Um das ganze Ausmaß dieser deutschen Misere im Herbst 1918 zu erfassen, fällt unser Blick jetzt auf die politischen Spielfelder, in denen dieser oberste Entscheidungsträger sich damals bewegte: auf den konkreten Erfahrungshorizont seines damaligen Selbstverständnisses, auf seine außerpolitischen Abhängigkeiten und Beschränkungen und natürlich auf sein eigenes Wollen in jenen dramatischen Wochen, als das Schicksal seines Reiches vielleicht nicht an einem seidenen Faden, aber doch bereits an ganz wenigen Fäden hing. In diesem Blickfeld zeichnen sich die Verwerfungen des Herrschaftssystems am schärfsten ab. Wollte sie diese Unstimmigkeiten wirksam bekämpfen, so musste die Politik vor allem anderen dieses leisten: das eigensinnige, eigenwillige und nicht zuletzt eigenmächtige Staatsoberhaupt von Gottes Gnaden politisch wirksam einzubinden in halbwegs aussichtsreiche Strategien zur Überwindung der akuten Kalamitäten.

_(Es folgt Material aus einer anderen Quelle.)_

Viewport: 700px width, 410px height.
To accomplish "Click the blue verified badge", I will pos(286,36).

Und ihn in Mithaftung für das zu nehmen, was der nicht mehr zu gewinnende Krieg der ganzen deutschen Staatsführung an politisch-moralischem Tribut auferlegte. War das überhaupt möglich?

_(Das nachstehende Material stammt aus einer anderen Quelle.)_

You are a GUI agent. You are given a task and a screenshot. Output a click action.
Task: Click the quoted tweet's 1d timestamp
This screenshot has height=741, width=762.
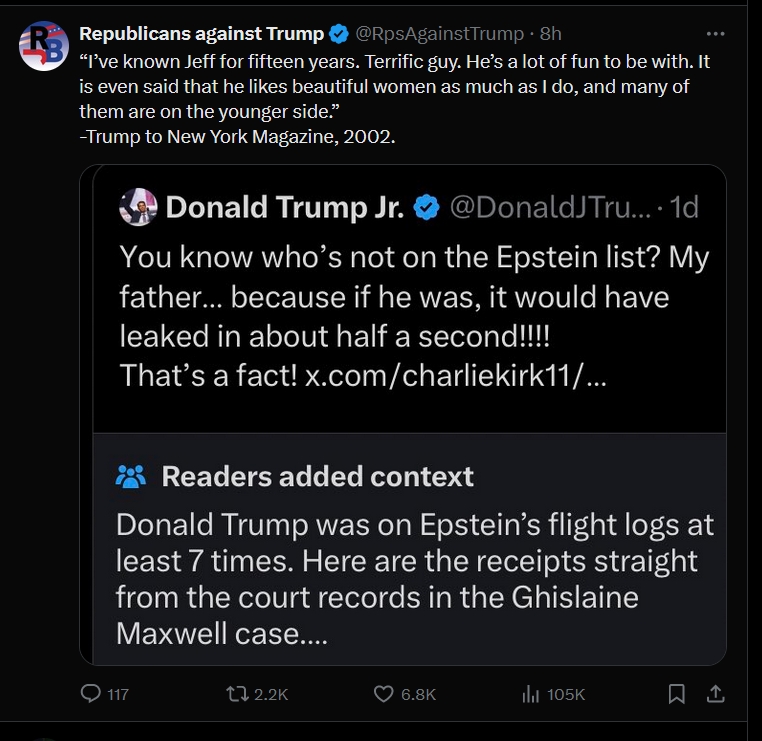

Um diese Frage beantworten zu können, müssen wir unseren Betrachtungswinkel hin zu zwei anderen wichtigen Teilnehmern im Kampf um die Erhaltung der deutschen Monarchie erweitern. Denn das politische Schicksal des Reichs hielten damals neben dem preußischen Kaiser noch diese beiden Protagonisten in Händen: der süddeutsche Ausnahmepolitiker Prinz Max von Baden sowie sein badischer Landsmann Friedrich Ebert, sozialdemokratischer Parteiführer und wohl stärkster Volksvertreter des deutschen Reichstags. Es geht also nicht allein um die Figur des gekrönten Herrschers, sondern vielmehr um ein Triumvirat, das allerdings realhistorisch weniger ein Bündnis als vielmehr eine politische Schicksalsgemeinschaft war. Nimmt man jeden dieser drei ›Partner‹ genau in den Blick, so tritt auch die politisch-kulturelle Konstellation jenes deutschen Herbstes deutlich hervor. Ihre Porträts zeigen parallel verlaufende Leben, wechselseitige Abhängigkeiten, aber auch Blockaden und natürlich Abgrenzungen, Abneigungen, ja Feindseligkeiten. Eine bloße Analyse der politischen Interessen käme nur der Figur Friedrich Eberts zu, Kaiser und Prinz hingegen leiteten primär persönliche Motive in ihren Handlungen und Entscheidungen.